Make yourself a commitment today to spend time doing things you love; spend some time doing things for you. Love yourself first!

Carpe Diem!

Christine

Learning to See Through the Fog

Miami Fog 2 I woke up this morning to a foggy downtown Miami. In the seven months we have lived here, I have not seen anything like this before. I am usually greeted in the mornings with bright, sunny skies. And it made me think, in many ways, about our move here.

Most of you who know me well know this move was particularly difficult. As open as I usually am to change, I was not particularly thrilled about THIS change. I was perfectly comfortable in Atlanta. I was surrounding by a strong circle of family and friends, a great job, and I city I grew to love and call home. Sometimes, we are forced to step outside of our comfort zone. It builds character, THEY say.

My husband was offered the opportunity of a lifetime; a dream job! I was happy and elated for him! I was proud. However, in the midst of my joy for him, I was also sad. Because that meant I would have to give up the job I loved and move away from loved ones. It meant we would be starting over. Marriage is a lot about sacrifice and compromise. He was positive this would be a great move for our family, which back then consisted of HE and I. I was hopefully, but mostly I saw fog. Nonetheless, I took the leap and here we are.

The past seven months have been challenging to say the least. I had heard to give myself a year to fully adjust to the move. It was almost like going through the five stages of grief. Okay, that analogy may be a bit extreme, but I’ve had moments of some, if not all of those feelings. I spent quite some time seeing only the fog – the things I did not like about Miami. I am not sure when it happened, but one day I realized it was not so much Miami that I hated. It was more the life in Atlanta that I loved. That love was overpowering. Some would say I’m crazy!

“You LIVE in MIAMI!”

“What more could you want?”

Admittedly, the weather here [for the most part] is wonderful. Very much like Jamaica, my homeland. We are surrounded by beautiful beaches, and a breathtaking view! But I had to allow myself time to grieve; and grieve I did. Until I had an epiphany.
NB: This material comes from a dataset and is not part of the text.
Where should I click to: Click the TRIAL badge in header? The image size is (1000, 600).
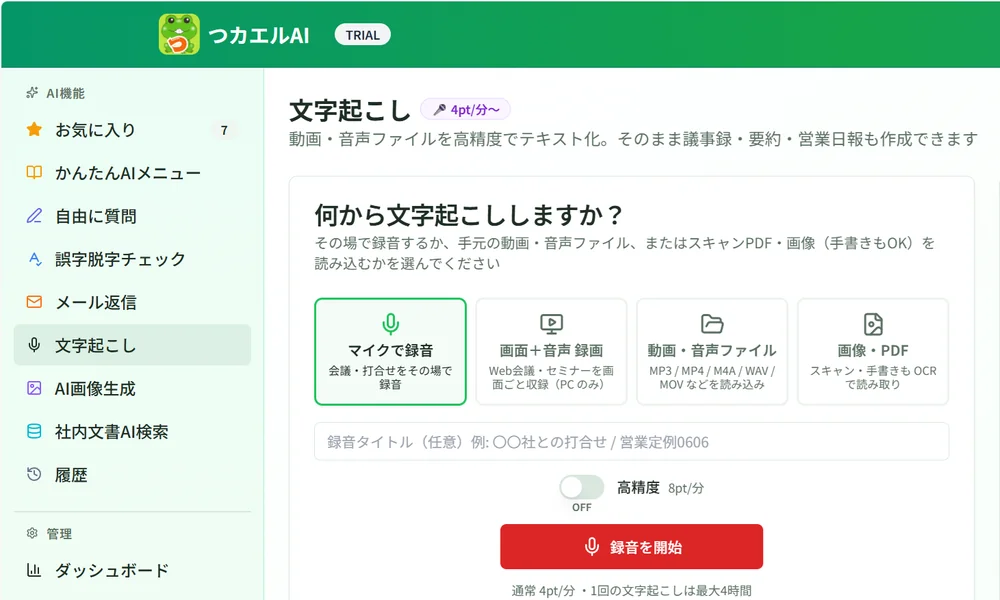[363, 35]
I realized I could not allow THIS change to CHANGE who I am. So, I searched for the positives, I looked beyond the fog to find the beauty. We all have those moments, I am sure. Moments where we can only see the negatives of a given situation. If we look far enough, and try to see past the present, we can find solace and hope for the future. It was not until I changed that attitude that I was able to begin to appreciate Miami, our new HOME!